Наконец гости и хозяева приступили к делу. Застучали ножи и вилки, чашки и блюдца, но голосов слышно не было, так как все проголодались и не хотели тратить времени на разговоры. Нарушила молчание Элис. Подняв чашку, словно бокал, она сказала:

– Выпьем за отсутствующих друзей. Гора с горой не сходится, а друзья – встречаются.

Элис сразу почувствовала, что тост ее неудачен. Все подумали об Эстер, об исчезнувшей Эстер; миссис Бартон опустила вилку, не донеся ее до рта, и залилась горючими слезами. Элис готова была откусить себе язык.

Это было ложкой дегтя, которая испортила вечер, ибо, хотя все слова утешения были сказаны и все догадки были сделаны во время прогулки, каждый стремился сказать что-то еще, чтобы успокоить бедную миссис Бартон, и не хотел говорить ни о чем другом, пока она так плакала и убивалась. А потому Джордж Уилсон, его жена и дети рано отправились домой, выразив (несмотря на неуместный тост) пожелание, чтобы такие вечера повторялись почаще, на что Джон Бартон с готовностью согласился и объявил, что, как только его жена поправится, они непременно снова соберутся.

«Я уж ни за что не приду, чтобы опять не испортить дела», – подумала бедняжка Элис и, подойдя к миссис Бартон, робко дотронулась до ее руки и сказала:

– Вы и представить себе не можете, как я жалею о своих словах.

К удивлению Элис, настолько великому, что от радости на глазах у нее даже выступили слезы, миссис Бартон обняла ее и поцеловала.

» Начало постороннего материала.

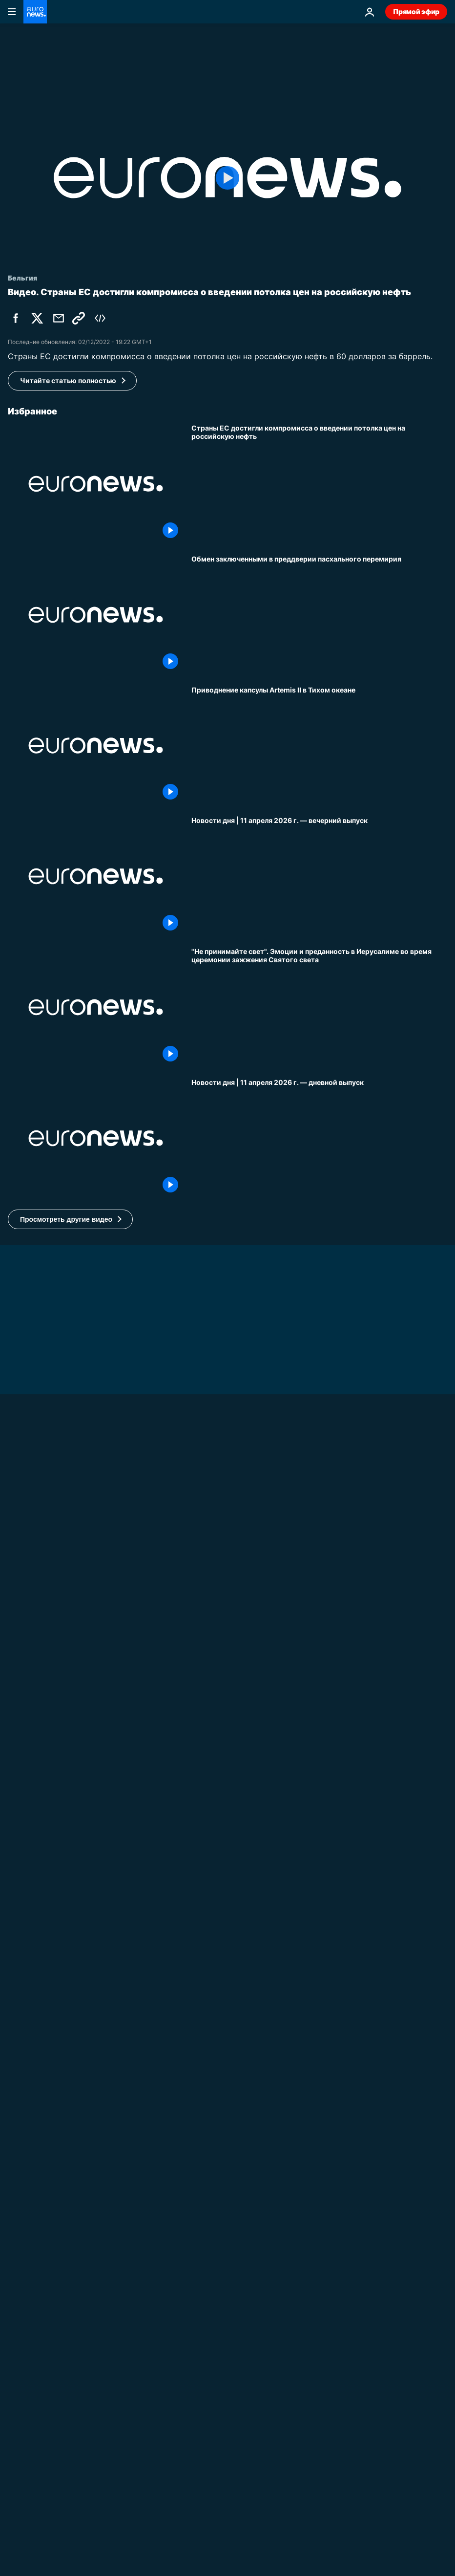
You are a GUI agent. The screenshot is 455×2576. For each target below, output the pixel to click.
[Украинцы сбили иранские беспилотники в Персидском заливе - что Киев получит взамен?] (319, 1851)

– Вы ведь не назло мне так сказали. Ну, а я не сумела сдержаться: очень я тревожусь за Эстер, не знаю, где она, – это меня и гложет. Спокойной ночи, и, пожалуйста, не думайте больше об этом. Да благословит вас бог, Элис.

Не раз потом Элис благословляла Мэри за эти ласковые дружеские слова. Но тогда она сказала лишь:

– Спокойной ночи, Мэри, и да благословит вас бог.

ГЛАВА III

ГОРЕ ДЖОНА БАРТОНА

Когда блеснул поутру нам

Рассвет, от горя сед,

Ее сомкнувшимся очам

Предстал иной рассвет.

Гуд.[14]


Посреди той же ночи соседка Бартонов пробудилась от своего крепкого, заслуженного тяжелым трудом сна, услышав стук. Сначала ей показалось, что стук ей снится, но убедившись в его реальности, она вскочила, открыла окно и спросила, кто там.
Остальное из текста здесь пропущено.